The country may be slipping. Back in 2018 and 2019, it ranked #9 for economic liberty compared to #17 today. And it didn’t fall because other nations got better. It’s economic liberty score has dropped in absolute terms, from 8.18 to 7.79 (on a 0-10 scale).
The Economist recently wrote about Mauritius hitting a bump in the road. Here are some excerpts.

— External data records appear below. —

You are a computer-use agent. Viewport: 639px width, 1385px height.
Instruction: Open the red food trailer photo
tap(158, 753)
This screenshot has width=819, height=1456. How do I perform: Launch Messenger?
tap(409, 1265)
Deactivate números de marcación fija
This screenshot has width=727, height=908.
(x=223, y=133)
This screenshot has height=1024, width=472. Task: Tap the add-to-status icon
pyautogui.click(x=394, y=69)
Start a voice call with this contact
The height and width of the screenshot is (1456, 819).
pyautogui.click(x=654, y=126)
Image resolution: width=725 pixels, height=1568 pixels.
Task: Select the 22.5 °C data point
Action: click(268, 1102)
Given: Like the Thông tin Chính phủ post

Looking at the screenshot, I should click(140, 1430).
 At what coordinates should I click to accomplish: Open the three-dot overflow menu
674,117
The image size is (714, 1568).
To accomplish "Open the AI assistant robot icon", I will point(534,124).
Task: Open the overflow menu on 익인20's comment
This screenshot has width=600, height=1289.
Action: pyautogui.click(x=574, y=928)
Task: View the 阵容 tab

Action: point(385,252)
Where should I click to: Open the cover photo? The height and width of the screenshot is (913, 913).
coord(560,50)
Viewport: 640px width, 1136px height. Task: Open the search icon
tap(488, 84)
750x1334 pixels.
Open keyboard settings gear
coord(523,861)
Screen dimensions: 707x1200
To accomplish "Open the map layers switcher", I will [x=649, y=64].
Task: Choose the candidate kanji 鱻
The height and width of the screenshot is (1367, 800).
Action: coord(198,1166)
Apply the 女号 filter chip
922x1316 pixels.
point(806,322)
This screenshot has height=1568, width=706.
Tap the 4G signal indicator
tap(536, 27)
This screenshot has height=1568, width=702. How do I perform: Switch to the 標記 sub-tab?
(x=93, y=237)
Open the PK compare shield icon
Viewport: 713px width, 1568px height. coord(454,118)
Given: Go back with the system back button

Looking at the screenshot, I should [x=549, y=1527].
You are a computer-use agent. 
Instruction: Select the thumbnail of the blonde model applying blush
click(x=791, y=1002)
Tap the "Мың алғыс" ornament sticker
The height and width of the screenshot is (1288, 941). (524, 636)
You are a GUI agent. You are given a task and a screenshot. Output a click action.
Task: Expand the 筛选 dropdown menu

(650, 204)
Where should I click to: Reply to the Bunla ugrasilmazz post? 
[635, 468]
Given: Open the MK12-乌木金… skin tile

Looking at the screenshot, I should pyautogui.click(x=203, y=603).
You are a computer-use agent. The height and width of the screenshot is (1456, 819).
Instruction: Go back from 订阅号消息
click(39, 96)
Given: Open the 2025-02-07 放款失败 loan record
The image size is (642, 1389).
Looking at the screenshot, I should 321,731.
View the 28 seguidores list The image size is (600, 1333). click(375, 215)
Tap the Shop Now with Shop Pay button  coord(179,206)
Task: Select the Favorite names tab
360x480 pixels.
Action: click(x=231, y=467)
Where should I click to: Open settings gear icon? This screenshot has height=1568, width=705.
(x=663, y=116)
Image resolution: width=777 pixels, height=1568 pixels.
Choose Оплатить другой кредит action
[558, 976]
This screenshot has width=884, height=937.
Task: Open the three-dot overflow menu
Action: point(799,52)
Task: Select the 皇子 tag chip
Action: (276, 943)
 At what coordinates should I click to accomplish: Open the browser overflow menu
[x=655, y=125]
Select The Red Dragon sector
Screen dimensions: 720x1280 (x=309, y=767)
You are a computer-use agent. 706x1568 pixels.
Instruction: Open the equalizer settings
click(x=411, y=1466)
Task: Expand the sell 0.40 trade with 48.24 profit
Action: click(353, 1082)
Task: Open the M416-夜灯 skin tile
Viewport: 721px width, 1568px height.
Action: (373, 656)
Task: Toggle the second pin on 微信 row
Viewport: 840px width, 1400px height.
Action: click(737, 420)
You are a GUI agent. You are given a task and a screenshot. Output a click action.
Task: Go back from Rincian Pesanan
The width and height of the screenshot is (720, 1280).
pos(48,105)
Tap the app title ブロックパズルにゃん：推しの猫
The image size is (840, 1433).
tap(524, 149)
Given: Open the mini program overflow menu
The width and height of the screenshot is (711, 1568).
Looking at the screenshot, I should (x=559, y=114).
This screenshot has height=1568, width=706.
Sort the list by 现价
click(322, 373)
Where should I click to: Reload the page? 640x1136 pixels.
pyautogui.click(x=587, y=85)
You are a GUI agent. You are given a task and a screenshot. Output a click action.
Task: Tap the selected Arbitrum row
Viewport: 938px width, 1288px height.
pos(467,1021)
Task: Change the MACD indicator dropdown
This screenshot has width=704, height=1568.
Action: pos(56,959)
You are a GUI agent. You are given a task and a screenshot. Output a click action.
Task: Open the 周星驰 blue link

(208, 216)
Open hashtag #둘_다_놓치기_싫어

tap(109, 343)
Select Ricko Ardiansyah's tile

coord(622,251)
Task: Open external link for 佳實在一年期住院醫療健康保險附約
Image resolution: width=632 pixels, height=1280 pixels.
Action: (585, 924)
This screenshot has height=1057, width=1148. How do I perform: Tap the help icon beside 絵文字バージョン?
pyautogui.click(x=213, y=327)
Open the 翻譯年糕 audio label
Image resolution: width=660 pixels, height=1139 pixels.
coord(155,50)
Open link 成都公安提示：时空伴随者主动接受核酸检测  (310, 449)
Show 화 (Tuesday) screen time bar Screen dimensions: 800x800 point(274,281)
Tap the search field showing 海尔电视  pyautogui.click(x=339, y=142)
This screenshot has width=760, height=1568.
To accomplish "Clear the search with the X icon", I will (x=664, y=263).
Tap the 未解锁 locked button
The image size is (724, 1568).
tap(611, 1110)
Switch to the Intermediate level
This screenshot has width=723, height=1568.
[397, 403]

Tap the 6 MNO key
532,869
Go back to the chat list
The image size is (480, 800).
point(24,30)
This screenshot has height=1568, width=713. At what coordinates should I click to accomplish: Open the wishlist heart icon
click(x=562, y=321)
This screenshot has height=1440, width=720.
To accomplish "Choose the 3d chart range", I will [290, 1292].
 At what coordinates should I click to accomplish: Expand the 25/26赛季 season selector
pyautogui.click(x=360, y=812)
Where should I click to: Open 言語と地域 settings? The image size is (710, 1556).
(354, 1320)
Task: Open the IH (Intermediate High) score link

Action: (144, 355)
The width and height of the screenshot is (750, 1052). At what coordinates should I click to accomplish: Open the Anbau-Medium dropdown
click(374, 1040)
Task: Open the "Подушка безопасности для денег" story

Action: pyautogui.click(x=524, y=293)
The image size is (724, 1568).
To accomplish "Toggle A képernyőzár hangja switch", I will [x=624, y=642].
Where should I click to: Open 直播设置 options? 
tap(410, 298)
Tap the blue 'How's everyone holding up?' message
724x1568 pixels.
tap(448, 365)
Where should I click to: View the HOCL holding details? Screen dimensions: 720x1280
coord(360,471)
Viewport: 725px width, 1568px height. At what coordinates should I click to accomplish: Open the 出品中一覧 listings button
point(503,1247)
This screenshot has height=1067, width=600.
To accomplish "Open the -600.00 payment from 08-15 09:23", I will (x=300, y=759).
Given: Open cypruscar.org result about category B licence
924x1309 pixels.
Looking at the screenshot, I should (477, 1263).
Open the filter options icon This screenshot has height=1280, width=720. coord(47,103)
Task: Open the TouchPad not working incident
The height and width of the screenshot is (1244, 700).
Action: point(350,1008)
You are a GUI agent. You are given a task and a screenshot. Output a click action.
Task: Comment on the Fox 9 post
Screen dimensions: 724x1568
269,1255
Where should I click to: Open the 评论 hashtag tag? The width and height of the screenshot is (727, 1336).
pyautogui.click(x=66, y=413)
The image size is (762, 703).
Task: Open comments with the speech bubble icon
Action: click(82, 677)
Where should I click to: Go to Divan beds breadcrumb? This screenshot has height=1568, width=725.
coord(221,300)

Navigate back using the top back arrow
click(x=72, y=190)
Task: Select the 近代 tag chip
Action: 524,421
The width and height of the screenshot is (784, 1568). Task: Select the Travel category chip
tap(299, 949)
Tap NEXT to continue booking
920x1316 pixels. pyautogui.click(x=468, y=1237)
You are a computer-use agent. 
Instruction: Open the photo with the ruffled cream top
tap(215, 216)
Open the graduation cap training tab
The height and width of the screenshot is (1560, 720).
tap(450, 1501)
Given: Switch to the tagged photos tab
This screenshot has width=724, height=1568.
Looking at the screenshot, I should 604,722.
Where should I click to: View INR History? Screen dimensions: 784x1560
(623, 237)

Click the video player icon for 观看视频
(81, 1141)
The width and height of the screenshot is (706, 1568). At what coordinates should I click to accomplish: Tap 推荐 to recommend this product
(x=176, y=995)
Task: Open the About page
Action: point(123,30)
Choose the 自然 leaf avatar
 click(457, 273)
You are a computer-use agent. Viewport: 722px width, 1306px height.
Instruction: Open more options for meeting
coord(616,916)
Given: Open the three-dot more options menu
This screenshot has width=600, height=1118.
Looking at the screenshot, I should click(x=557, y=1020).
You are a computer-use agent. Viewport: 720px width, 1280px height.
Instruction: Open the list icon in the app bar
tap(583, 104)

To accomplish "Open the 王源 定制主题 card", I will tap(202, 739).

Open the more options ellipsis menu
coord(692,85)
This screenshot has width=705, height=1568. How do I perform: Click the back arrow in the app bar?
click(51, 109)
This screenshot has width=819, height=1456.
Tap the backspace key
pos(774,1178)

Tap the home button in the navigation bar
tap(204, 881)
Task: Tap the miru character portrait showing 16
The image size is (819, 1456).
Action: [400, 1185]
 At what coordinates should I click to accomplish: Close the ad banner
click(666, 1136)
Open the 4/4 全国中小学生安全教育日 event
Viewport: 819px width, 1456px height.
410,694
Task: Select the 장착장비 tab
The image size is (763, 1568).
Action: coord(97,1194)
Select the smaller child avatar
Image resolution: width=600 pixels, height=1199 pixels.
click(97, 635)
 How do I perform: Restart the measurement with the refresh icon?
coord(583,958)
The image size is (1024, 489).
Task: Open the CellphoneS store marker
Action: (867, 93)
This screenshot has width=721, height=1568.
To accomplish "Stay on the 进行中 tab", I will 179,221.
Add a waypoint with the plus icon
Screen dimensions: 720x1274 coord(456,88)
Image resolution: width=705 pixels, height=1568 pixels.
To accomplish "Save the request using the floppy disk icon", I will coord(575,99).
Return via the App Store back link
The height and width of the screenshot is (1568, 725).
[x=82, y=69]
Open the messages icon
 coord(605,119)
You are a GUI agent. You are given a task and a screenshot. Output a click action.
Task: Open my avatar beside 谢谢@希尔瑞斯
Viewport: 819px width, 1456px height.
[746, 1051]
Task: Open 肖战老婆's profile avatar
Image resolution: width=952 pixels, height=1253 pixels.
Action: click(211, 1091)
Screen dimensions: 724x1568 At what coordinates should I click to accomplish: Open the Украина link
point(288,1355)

…in 1968…it was as poor as the average African country. A Nobel economics laureate reckoned the “outlook for peaceful development” was “poor”… Yet today it has Africa’s second-highest GDP per person at around $12,000, eight times the African average, behind only tiny Seychelles. …But trouble is in the air. …Under the previous government handouts became the norm: cash for new mothers; phone credit for 18- to 25-year-olds; an obligation for firms to pay an extra end-of-year bonus. The ratio of public debt to GDP this year will be 90%. The budget deficit is expected to widen to 6.6% of GDP. A local investor notes that the former finance minister was educated in France and “it was as if he was running the French state”.
This probably won’t surprise readers, but the “previous government” that made all the mistakes was headed by prime ministers from the Militant Socialist Party.
No wonder things have gone downhill.
Since I’m a fiscal wonk, I’ll close out today’s column with a very worrisome chart based on IMF data.
As you can see, there’s been a substantial increase in both the spending burden and tax burden in Mauritius.